Sunday, September 13, 2009

How can we have a terrifying dream?

terrifying dream
Today I was very curious about why we often experience terrifying dreams when we are stressed and preoccupied. I also opened high-wire, the site that provides many medical journals. Here is a quote from one of the journals that explain why we can have nightmares.

Studies have shown that various limbic structures are differentially active during dreaming. Maquet et al. used positron emission tomography (PET) and statistical parametric mapping to ascertain which structures are active during REM sleep. Using 30 healthy, right-handed males, they demonstrated that, over three nights of observed sleep, the hippocampus was relatively inactive, whereas the cingulate gyrus and, especially, the amygdaloid complex demonstrated increased cerebral blood flow and elevated EEG activity. Braun et al. also used PET data, with 10 healthy male subjects, to determine that limbic and paralimbic structures are highly active during REM sleep. Amygdalofugal pathways to the right parietal operculum, entorhinal cortex, thalamic nuclei, dorsal mesencephalon, and pontine tegmentum were also found to be activated during REM sleep. These areas, in addition to the visual association cortices, were suggested to function as a "closed unit" during REM sleep.

In terms of general limbic function, the hippocampus appears to be responsible for the processing of "cool," episodic, explicit experiences, whereas the amygdala is active during emotional activity that is often implicit and tied to conditional fear and aggression responses. It appears that the amygdala and its connections with the hypothalamus and lower brainstem areas become engaged when an individual is under stress. This limbic structure also facilitates the organism's efficiency in processing threatening information and quickly initiates response mechanisms to successfully avoid threat. In other words, the "hot" emotional processing system that is activated during waking hours to assist in the detection of threat is also highly active during REM sleep.
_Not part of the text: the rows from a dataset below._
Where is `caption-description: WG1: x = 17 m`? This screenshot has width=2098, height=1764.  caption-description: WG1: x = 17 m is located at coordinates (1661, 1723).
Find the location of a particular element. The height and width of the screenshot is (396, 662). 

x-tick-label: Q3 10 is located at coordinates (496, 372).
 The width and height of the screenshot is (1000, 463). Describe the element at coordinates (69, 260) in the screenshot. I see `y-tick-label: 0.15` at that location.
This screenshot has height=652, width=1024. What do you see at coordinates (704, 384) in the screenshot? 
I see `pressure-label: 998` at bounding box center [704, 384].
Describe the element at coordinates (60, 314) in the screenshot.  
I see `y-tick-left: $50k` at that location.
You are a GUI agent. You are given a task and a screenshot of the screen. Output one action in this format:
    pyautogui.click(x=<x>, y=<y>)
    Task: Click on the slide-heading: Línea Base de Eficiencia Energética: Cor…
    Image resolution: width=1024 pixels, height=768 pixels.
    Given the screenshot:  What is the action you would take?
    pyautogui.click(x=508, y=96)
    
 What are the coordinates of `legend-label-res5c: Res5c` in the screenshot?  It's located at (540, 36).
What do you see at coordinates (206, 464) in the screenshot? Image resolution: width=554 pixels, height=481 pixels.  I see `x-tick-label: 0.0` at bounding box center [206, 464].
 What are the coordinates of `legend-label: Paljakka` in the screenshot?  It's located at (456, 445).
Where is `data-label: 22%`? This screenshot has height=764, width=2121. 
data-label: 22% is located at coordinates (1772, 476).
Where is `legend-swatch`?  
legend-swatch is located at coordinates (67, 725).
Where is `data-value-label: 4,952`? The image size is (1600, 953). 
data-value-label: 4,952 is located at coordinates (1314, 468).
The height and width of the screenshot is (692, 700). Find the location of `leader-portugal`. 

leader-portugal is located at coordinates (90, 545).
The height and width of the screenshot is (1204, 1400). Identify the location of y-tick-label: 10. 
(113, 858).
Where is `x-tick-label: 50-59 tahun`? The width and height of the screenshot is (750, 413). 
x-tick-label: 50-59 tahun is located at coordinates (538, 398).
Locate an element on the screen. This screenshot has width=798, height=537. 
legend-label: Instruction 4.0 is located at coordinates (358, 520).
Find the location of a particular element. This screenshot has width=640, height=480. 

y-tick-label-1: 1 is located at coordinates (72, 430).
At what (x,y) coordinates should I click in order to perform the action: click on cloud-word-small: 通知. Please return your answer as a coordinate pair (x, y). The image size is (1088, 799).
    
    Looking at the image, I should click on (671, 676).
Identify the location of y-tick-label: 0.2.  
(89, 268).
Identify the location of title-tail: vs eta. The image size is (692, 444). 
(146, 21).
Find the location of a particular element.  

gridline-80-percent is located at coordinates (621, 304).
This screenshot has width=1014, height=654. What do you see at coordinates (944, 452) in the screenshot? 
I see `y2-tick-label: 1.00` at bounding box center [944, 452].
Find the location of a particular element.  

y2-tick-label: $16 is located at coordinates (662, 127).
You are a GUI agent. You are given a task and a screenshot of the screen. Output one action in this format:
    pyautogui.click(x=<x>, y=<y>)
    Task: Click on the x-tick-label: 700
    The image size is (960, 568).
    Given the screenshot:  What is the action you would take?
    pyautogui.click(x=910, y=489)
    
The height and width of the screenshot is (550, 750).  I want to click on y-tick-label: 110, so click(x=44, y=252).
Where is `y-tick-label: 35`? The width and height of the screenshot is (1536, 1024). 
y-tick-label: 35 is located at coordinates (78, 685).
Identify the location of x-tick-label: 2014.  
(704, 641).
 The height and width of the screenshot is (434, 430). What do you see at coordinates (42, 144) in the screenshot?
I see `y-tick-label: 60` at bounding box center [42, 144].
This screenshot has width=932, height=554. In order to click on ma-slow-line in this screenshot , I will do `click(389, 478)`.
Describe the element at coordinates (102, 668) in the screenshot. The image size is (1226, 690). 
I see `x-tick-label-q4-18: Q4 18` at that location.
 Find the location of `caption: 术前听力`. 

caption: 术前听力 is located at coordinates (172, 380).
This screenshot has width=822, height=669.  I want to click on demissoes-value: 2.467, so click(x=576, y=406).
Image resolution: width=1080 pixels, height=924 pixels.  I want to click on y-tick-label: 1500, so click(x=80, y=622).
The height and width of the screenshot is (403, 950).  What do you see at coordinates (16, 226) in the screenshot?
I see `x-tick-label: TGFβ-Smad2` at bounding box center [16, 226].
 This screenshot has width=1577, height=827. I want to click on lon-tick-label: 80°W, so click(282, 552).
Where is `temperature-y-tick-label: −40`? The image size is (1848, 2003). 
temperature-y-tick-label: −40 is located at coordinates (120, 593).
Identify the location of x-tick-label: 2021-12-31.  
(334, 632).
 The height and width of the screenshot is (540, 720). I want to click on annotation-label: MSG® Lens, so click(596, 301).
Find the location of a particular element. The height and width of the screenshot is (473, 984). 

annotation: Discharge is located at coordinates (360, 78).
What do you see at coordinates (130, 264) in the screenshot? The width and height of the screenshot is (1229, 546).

From these quotations, we may conclude that the hippocampus will be activated when we're relaxed and having a pleasant experience. In contrast, the amygdala would be activated when we are in a distressed condition. It turned out that the amygdala activation was still continuing when we're asleep. This is what causes terrifying dreams.

So, how to stop a terrifying dream? Maybe we need to stop dreaming and start action, so we are not afraid anymore!